Re: RFC: individual public-inbox/git activity feeds

From: Dmitry Vyukov <dvyukov@google.com>
To: Konstantin Ryabitsev <konstantin@linuxfoundation.org>
Cc: workflows@vger.kernel.org
Subject: Re: RFC: individual public-inbox/git activity feeds
Date: Fri, 11 Oct 2019 19:15:12 +0200	[thread overview]
Message-ID: <CACT4Y+YddN06rOcE0jc8rVixamHSJALNvGLfzLk2moutL_9rTg@mail.gmail.com> (raw)

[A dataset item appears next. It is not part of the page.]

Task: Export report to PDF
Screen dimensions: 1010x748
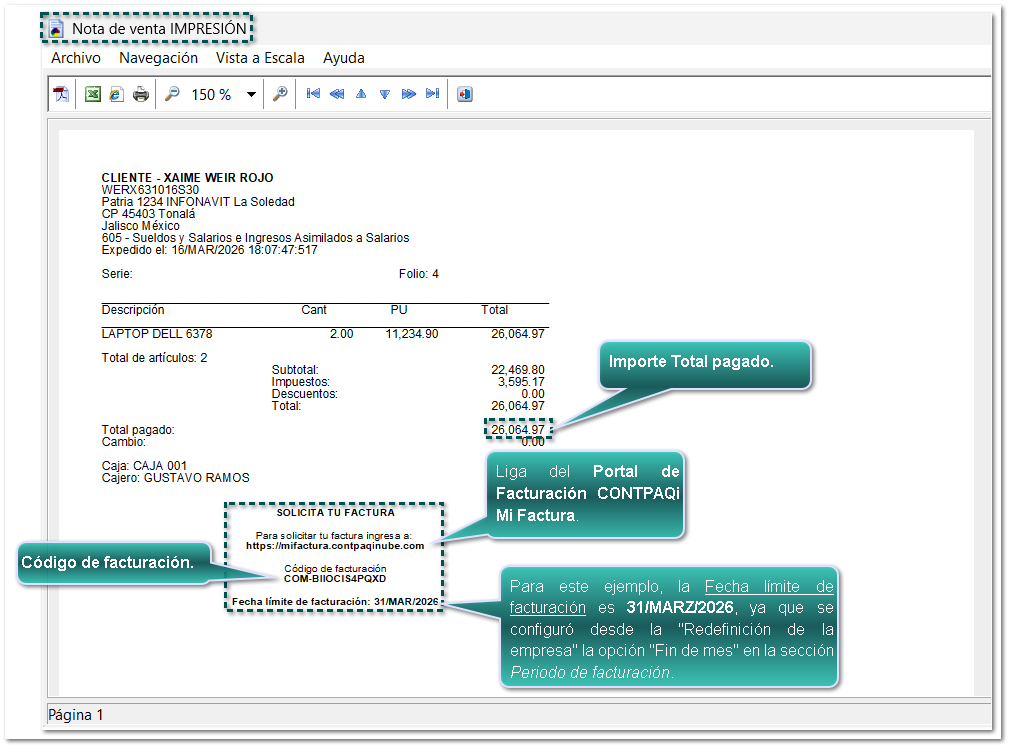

In-Reply-To: <20191010192852.wl622ijvyy6i6tiu@chatter.i7.local>

On Thu, Oct 10, 2019 at 9:29 PM Konstantin Ryabitsev
<konstantin@linuxfoundation.org> wrote:
>
> Hi, all:
>
> The idea of using public-inbox repositories as individual feeds has been
> mentioned here a couple of times already, and I would like to propose a
> tentative approach that could work without needing to involve SSB or
> other protocols.
>
> # What are public-inbox repos?
>
> Public-inbox (v2) uses git to archive mail messages, with the following
> general structure:
>
> topdir/
>   0.git/
>   1.git/
>   ...
>
> Each of these git repositories has a single ref, master, with a single
> file "m" containing the entire body of the message, e.g.:
>   - https://erol.kernel.org/workflows/git/0/tree/m
>
> Each incoming message overwrites this file and creates a new commit,
> e.g.:
>   - https://erol.kernel.org/workflows/git/0/log/m
>
> This has the following upsides:
>
>   - with a single file, git commit operations are very fast
>   - git performance remains pretty much unaffected as repository grows,
>     since there aren't more and more objects to hash (the main downside
>     of public-inbox v1).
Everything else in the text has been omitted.